Culture of ‘frivolous lawsuits’ a product of outdated, Bush era propaganda, says Canadian Medical Association publication.
Urban legends are a form of modern folklore presumed to be factual. The original details of the stories, like fairy tales, are susceptible to the poor memories of storytellers or their desire to improvise and exaggerate.
Enter the numerous stories of outlandish lawsuits— bizarre but plausible stories that play on the anxieties of our modern time. Rumours interact with these stories to become myths, which then sink into the psyche of our culture.
Canadians have been known to swallow these myths whole, especially as they relate to common beliefs about the United States. The vast majority of us prefer to believe we live in a more stable country, where major events affecting our lives and our minds have understandable causes. We are not like those ‘crazy Americans’, many figure.
This is not to disparage Canadians in general. It’s human nature. The human brain has evolved to find patterns, and thus evolved a useful coping mechanism whenever the need arose to avoid threats, saber-toothed tigers and the like. It’s not so useful when confronted with opaque and complex events.
Here is one pervasive, deeply rooted myth that has been gobbled up by even the upper echelons of Canadian society: Americans are more litigious. They are lawsuit-happy and ready to charge off to court for the slightest of causes where they are rewarded with massive sums of damages verdicts.
The upshot of this myth is that whenever we want to move the law forward, to make the courts more accessible or the law fair for the innocent, we run up against this wall.
When we advance evidence that contradicts this closely held belief, Canadians cling even more tightly to their convictions. The more these convictions are challenged with evidence, the more lawyers are distrusted. Remember that F. Lee Bailey said, “The public regards lawyers with great distrust. They think lawyers are smarter than the average guy but use their intelligence deviously. Well, they’re wrong; usually, they are not smarter.”
Then, the ground shifted about six years ago—or so we thought.
On March 31, 2009, the Canadian Medical Association published an article that blew the top off the myth. It set out what we personal injury lawyers have been saying all along, right down to point out George W. Bush’s role in propagating the myth in his own country. The former U.S. President misled his own people to believe there was a so-called epidemic of frivolous lawsuits.
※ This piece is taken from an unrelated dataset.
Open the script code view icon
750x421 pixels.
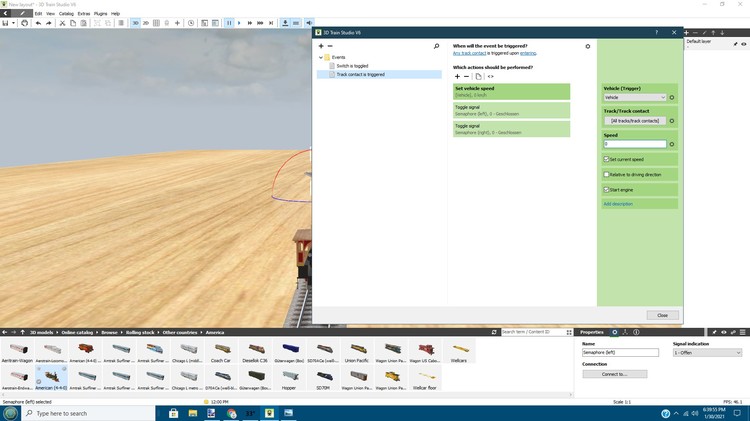pos(491,76)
The Canadian Medical Association article conceded to all of these points: Volatile insurance premiums are due to insurance cycles, not litigation. Americans are not litigation crazy. Jury awards are not out of control. Weak claims are weeded out by the courts. Caps and limits do not decrease insurance premiums, but better safety practices to prevent harm would have that effect.
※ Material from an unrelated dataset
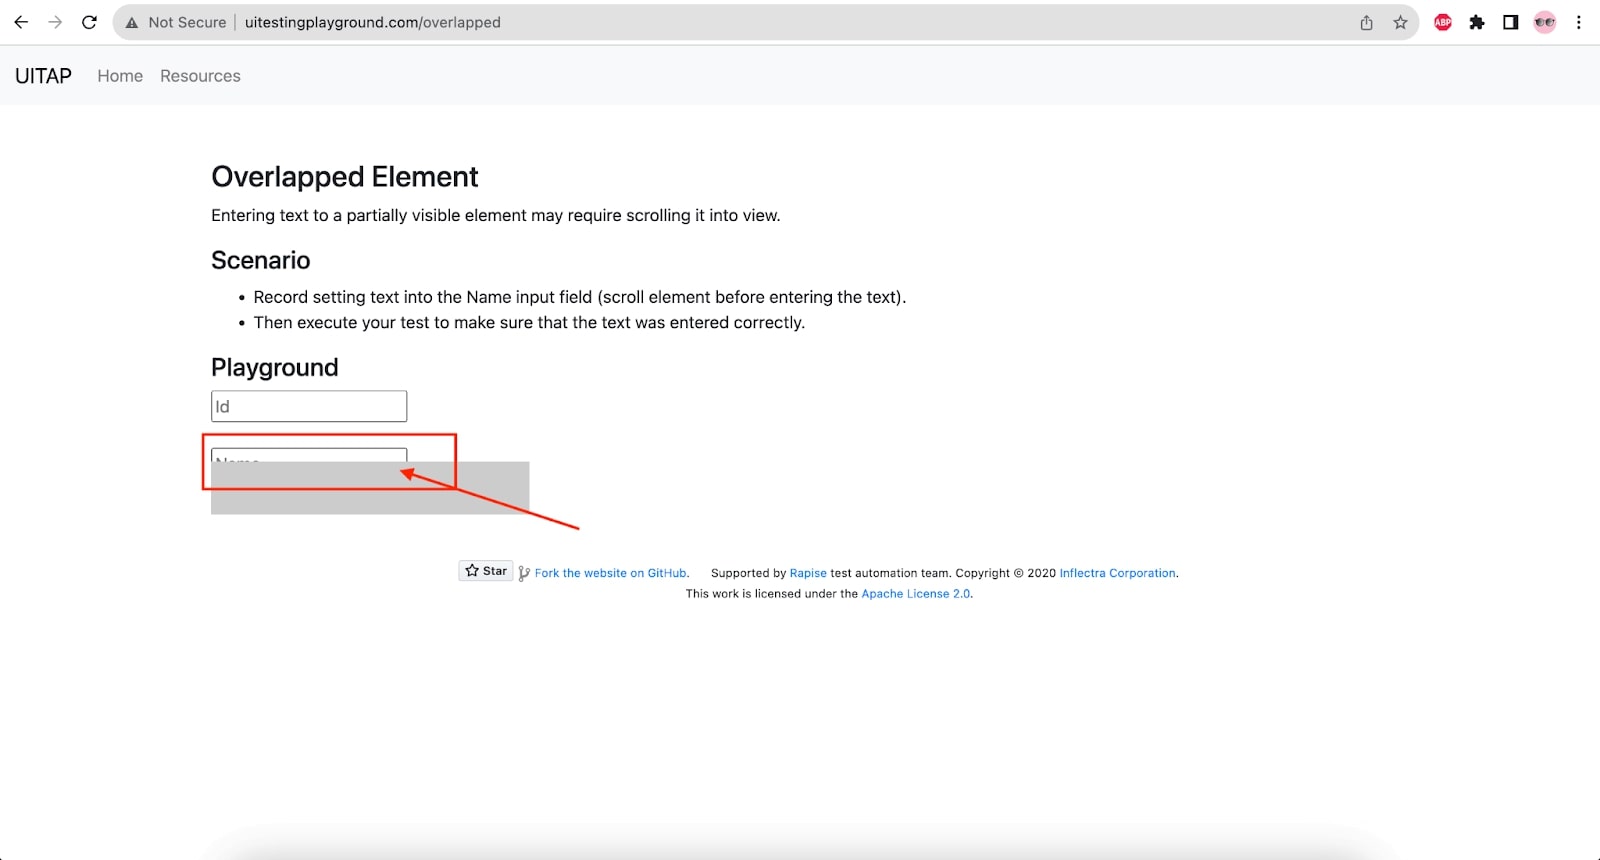The height and width of the screenshot is (860, 1600).
Task: Click the browser forward arrow
Action: coord(56,21)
What is crazy is that sophisticated Canadian institutions, like the Supreme Court of Canada, were so moved by the myth that for decades there has been a cap on non-pecuniary damages, with no indication that it will ever be lifted. No Ministry of Justice or Attorney General, with all of their tax-funded legal genius, has tackled the myth in Canada. Let’s not even get going on issues like our century-old need for wrongful death law reform in B.C.
The Canadian Medical Association published its article at the beginning of Barack Obama’s first term in office. The clock is ticking for Canadian lawmakers, politicians and journalists to follow suit.